For decades we’ve heard about America’s “dropout crisis.” Meet Dr. Victor Rios, a high school “dropout” and former gang member turned bestselling author and professor. Rios argues for a shift in the way we understand the problem. Filmed over more than 25 years, The Pushouts weaves Rios’s inspiring pushout-to-professor narrative with stories from YO!Watts, a youth center serving 16-24 year olds who are out of school and out of work. 

The Pushouts trades narratives of tragedy and victimization for true stories of resilience, highlighting the vast potential of young people to thrive when they have access to meaningful opportunities and connections to adults who can offer support. Go to to check out upcoming screenings or to order a DVD for educational distribution.

Core themes of the film include:

  • School-to-prison pipeline
  • Asset-vs-deficit frameworks and why they matter (“pushout,” “at-promise,” etc.)
  • Generational poverty and entrenched discrimination
  • Young people balancing work and school
  • Homelessness and housing instability in the pushout picture
  • Cascading effects of mentorship
  • Trauma-informed care
  • Whole-child education and the importance of culturally relatable educators

Relevant Facts:

  • More than 1.2 million students “drop” out of school in the U.S. every year. Often presented in isolation, this figure needs context if it is to be used in building meaningful, lasting solutions to the problem. The statistics below can be included with messaging alongside the short film.
  • Every 41 seconds, a child is born into poverty in the U.S. More than two thirds of poor children are children of color.
  • In 2017, only 62% of children who spent half their childhoods in poverty graduated from high school by age 20, compared with 90% of children who never experienced poverty.
  • The gap in the U.S. between richer and poorer students in access to qualified educators is one of the largest in the world.
  • In 2016-2017, nearly 1.4 million homeless children were enrolled in public schools.
  • Many low-income students have to balance school with work in order to keep their families financially afloat. A 2015 study by the Urban Institute reports that, on average, working youth contribute almost 22 percent to the family budget, while about 10 percent of these teens contribute more than half.
  • 1 in 3 young people in the U.S. will grow up without a mentor. Studies show that young adults who face an opportunity gap but have a mentor are 55% more likely to be enrolled in college than those who did not have a mentor.

Watch All the Shorts on PBS / Voces

More than half of Black and Latino children grow up in poverty. 1/3 will not graduate high school. According to Martin Flores, director of YO!Watts, a program for 16-24 year-olds who did not finish high school, to solve the “dropout crisis” is to shift our understanding of the problem. Flores’ students are among the 1.2 million young people who are pushed out of school each year. 

Framing questions:

  • Did you have a mentor while in high school? If so, how do you think that experience changed you?
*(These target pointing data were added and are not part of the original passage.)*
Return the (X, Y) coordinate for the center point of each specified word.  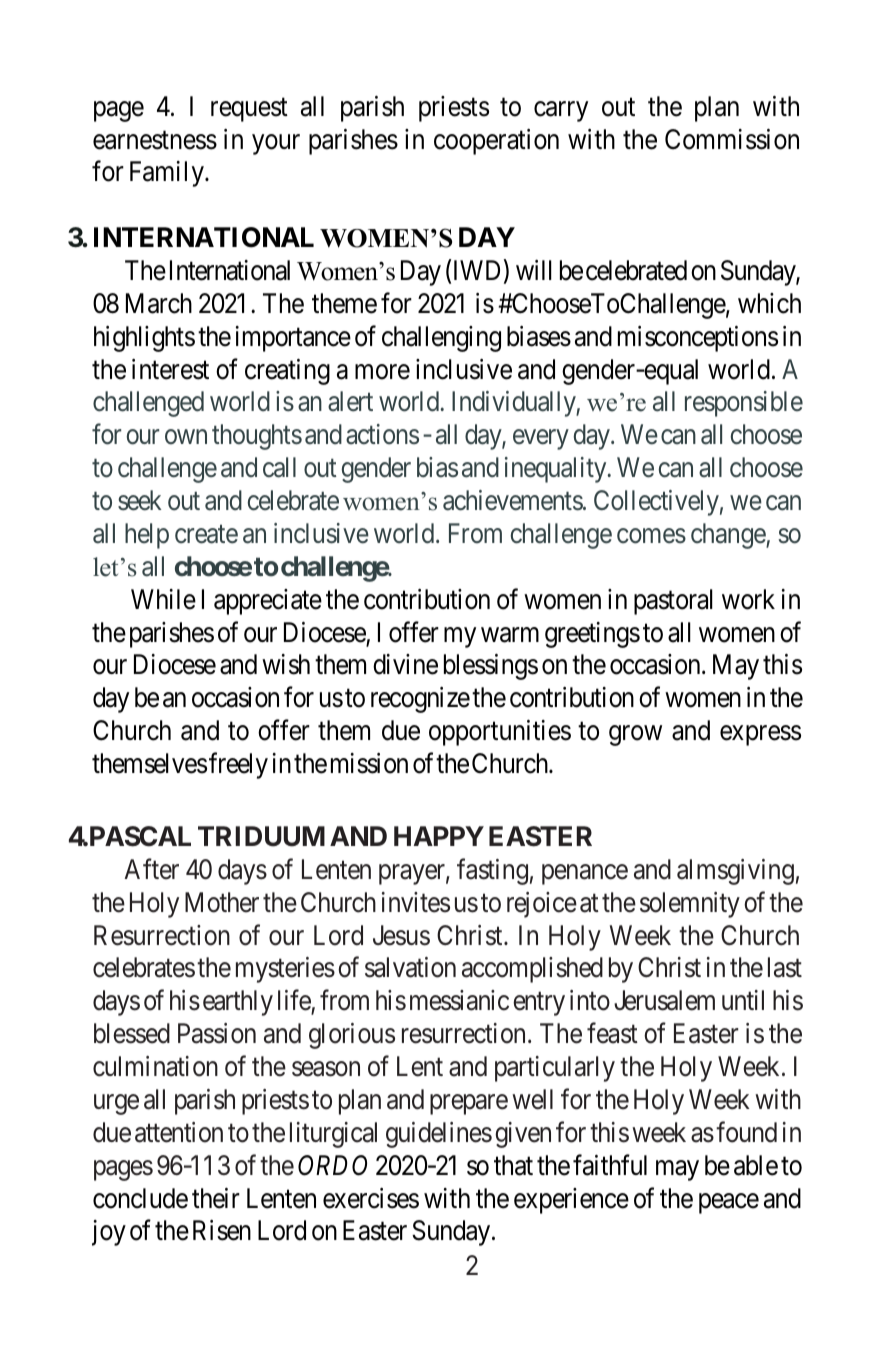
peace (729, 1203)
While (163, 599)
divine (405, 664)
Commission (732, 139)
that (513, 1165)
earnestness (155, 140)
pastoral (673, 602)
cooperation (496, 142)
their (216, 1198)
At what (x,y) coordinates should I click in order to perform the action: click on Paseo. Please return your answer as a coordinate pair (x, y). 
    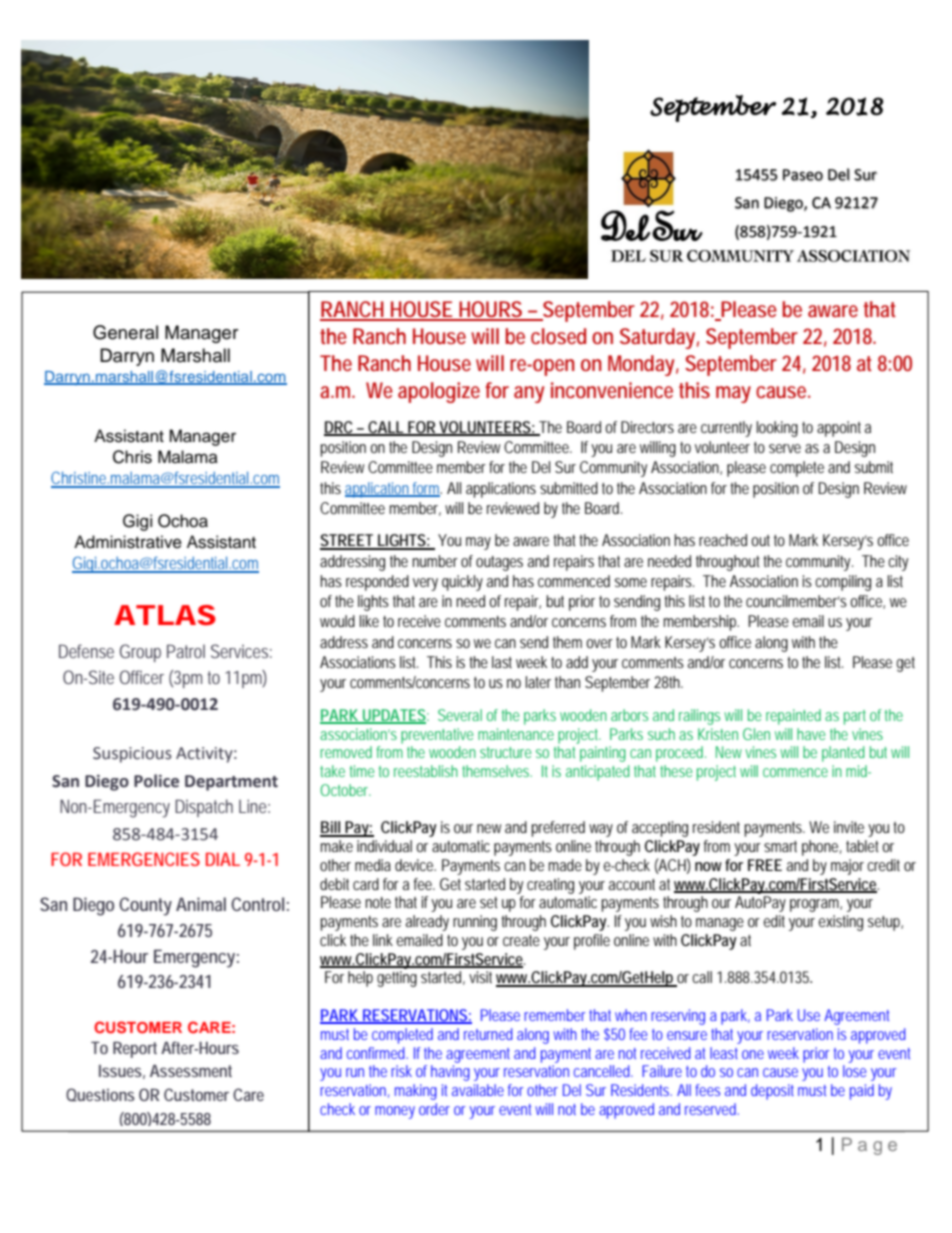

If not, what kind of obstacles stood in the way of finding a mentor?
  • What kind of impact did the explanation of the difference between “dropout” and “pushout” have on your understanding of the issue?
  • What would you say to Martin Flores when he asks how the system has failed these young people?
  • What kind of economic pressures were the students facing? Do you think these pressures contribute to the “pushout” phenomenon? What do you think could relieve those pressures?
  • Victor says education is a way up and a way out. Do you agree? What might be some limits to that perspective?

Kadhir Rajagopal was a former university student of Victor Rios’s. Kadhir’s family was of the “untouchable” caste in southern India before they moved to the south side of Chicago where Kadhir was raised. He uses algebra, Tupac and his father to discuss the relationship between education and rebellion and inspire his students to build faith in themselves. 

Framing questions:

  • What do you think about the relationship between education and rebellion? Does education generally make people more or less rebellious? If you think it is more, rebellious against what? For what?
  • Why do you think Rajagopal’s father told him to be a “rebel” and not a “victim”?
  • Do you relate to the way Rajagopal teaches algebra? Why or why not?